山水

类别:文学名著 作者:白落梅 本章:山水

    晚风惊绿,细雨敲窗。夜色中的太湖一片烟水迷离,鸿雁归巢,渔舟倚岸。不知道还有多少人,为了远方的风景,在风雨中转蓬。人生一世,若白驹过隙,转瞬而已。与其整日感叹光阴易逝,聚散无常,不如将自己放逐山水,与大自然共话情长。

    夜读庄子,短短几字,如秋水长天,让心释然。“天地有大美而不言,四时有明法而不议,万物有成理而不说。圣人者,原天地之美而达万物之理。”这浩瀚红尘,不能安放一颗洁净的心,唯有广阔天地,方可收留一片深情。正是天地辽阔,庄周才能幻化为蝶,穿越千山万水,逍遥于茫茫世间。
========
任务说明 a
根据《山水》这段摘录回答:
(i) 夜色中的太湖,鸿雁和渔舟各是什么情形?
(ii) 作者夜里读的是谁的文字?
(iii) 因为天地辽阔,庄周才能幻化为什么?
这段摘录和后面的数据行互不相关。

本题数据行
========
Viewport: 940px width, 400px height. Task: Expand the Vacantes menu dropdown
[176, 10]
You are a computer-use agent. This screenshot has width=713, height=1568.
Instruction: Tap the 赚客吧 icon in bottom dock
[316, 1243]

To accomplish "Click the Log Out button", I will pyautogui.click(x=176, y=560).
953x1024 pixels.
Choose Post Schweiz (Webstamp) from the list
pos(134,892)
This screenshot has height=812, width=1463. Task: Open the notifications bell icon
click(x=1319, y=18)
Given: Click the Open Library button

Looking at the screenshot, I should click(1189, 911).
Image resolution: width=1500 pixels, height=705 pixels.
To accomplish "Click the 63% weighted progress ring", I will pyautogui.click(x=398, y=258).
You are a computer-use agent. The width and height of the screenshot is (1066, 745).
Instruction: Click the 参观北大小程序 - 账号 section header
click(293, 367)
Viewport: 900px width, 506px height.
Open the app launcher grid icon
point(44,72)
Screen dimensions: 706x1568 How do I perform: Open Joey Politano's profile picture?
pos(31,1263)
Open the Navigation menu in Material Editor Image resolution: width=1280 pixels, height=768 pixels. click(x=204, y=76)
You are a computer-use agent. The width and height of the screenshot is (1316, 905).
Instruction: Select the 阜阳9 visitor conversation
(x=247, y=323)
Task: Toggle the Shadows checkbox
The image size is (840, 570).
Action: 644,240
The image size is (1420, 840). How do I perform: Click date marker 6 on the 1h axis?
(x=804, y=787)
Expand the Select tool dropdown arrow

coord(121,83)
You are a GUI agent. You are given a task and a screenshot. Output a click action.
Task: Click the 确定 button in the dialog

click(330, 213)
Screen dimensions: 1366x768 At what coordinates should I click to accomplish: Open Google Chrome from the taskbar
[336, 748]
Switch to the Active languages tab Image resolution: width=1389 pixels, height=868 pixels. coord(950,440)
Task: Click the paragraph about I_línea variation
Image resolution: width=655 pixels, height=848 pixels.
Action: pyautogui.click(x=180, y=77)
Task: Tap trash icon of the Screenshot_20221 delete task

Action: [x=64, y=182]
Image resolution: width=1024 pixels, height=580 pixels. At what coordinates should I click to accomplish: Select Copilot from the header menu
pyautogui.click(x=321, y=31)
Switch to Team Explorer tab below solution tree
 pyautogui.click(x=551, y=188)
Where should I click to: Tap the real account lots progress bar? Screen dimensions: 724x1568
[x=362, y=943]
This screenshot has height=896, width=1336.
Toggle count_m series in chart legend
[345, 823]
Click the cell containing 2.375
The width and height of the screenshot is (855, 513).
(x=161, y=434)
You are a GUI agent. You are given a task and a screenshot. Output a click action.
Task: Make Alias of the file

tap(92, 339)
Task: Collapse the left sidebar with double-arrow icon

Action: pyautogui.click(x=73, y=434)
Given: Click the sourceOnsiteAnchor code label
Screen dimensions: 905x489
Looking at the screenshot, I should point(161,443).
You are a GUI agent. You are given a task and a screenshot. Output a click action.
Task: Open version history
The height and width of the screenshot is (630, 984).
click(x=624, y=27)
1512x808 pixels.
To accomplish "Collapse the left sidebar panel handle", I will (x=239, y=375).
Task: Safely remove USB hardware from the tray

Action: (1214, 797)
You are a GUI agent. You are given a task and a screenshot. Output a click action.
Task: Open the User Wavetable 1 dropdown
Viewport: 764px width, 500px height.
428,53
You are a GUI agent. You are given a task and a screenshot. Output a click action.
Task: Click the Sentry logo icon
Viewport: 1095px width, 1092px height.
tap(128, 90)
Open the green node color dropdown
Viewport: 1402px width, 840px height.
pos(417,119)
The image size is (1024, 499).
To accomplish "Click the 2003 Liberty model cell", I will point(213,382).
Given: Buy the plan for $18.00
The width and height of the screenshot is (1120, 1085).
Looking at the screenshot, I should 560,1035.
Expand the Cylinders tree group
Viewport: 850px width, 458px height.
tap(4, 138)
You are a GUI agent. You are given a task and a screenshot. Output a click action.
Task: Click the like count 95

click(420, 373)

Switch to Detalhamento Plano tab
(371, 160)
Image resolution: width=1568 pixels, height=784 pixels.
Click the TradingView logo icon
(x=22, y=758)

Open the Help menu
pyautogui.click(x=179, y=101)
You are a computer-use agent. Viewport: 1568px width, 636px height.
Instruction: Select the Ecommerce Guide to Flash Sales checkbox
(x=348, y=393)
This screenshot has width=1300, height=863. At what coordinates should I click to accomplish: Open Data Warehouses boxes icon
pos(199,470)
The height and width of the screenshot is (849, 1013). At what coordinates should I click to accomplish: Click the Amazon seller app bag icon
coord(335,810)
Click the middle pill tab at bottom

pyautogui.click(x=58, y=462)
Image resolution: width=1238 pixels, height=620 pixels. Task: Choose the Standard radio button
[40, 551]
========
任务说明 b
请把数据行中从含有“is (1066, 745).”的那一行起,到含有“Open the Navigation”的那一行为止(两行都包括在内),一字不改地照抄一遍。

参考答案 a
(i) 鸿雁归巢,渔舟倚岸。
(ii) 庄子。
(iii) 蝶。

参考答案 b
You are a computer-use agent. The width and height of the screenshot is (1066, 745).
Instruction: Click the 参观北大小程序 - 账号 section header
click(293, 367)
Viewport: 900px width, 506px height.
Open the app launcher grid icon
point(44,72)
Screen dimensions: 706x1568 How do I perform: Open Joey Politano's profile picture?
pos(31,1263)
Open the Navigation menu in Material Editor Image resolution: width=1280 pixels, height=768 pixels. click(x=204, y=76)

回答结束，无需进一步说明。